Melontar jumrah bisa dikatakan sebagai tahap akhir pembuktian ketakwaan seorang manusia kepada Allah. Setelah bermunajat dan mengakui seluruh dosa serta memohon ampunan dan pertolongan kepada Allah dalam peristiwa spiritual yang sangat intens di Padang Arafah, melempar jumrah di Mina adalah langkah terakhir sebelum melakukan korban dengan menyembelih hewan kurban. Ini merujuk pada peristiwa saat Nabiyullah Ibrahim hendak mengorbankan buah hatinya, Nabiyullah Ismail. Di saat inilah syetan datang menggodanya, menghalanginya untuk mengambil langkah pengorbanan. Nabi Ibrahim melempari syetan yang datang menggodanya untuk sampai pada ketetapan hati melakukan pengorbanan sebagai simbol ketaatan mutlak kepada Allah. Nabi Ibrahim berhasil melampaui seluruh godaan ini.
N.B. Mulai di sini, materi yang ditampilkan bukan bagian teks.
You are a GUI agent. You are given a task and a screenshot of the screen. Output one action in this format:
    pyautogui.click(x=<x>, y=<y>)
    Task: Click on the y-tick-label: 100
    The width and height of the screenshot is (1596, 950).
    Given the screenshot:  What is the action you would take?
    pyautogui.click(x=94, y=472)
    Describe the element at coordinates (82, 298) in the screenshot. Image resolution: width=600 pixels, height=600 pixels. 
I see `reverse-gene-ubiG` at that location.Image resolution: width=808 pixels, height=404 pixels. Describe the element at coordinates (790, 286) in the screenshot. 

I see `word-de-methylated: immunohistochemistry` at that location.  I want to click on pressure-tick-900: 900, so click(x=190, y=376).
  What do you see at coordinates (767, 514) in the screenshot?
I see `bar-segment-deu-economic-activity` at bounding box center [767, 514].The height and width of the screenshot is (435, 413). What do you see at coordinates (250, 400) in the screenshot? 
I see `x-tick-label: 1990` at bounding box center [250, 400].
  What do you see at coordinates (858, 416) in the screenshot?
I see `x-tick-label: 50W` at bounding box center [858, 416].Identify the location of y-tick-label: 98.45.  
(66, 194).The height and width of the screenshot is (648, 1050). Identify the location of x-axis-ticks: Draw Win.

Dalam puncak spiritualitas ini, pesan tertinggi sesungguhnya adalah tauhid. Pada akhirnya, seluruh peristiwa haji memuncak pada pengakuan bahwa tak ada siapapun dan apapun yang keberadaannya dan perintahnya membuat kita harus tunduk dalam ketaatan mutlak, kecuali Allah. Tauhid sebagai puncak kesadaran haji ini penting untuk digarisbawahi. Melempar jumrah sebagai simbolisasi melempar syetan, jika tanpa dibarengi dengan ketauhidan, akan membawa kita pada kejatuhan menuhankan diri sendiri.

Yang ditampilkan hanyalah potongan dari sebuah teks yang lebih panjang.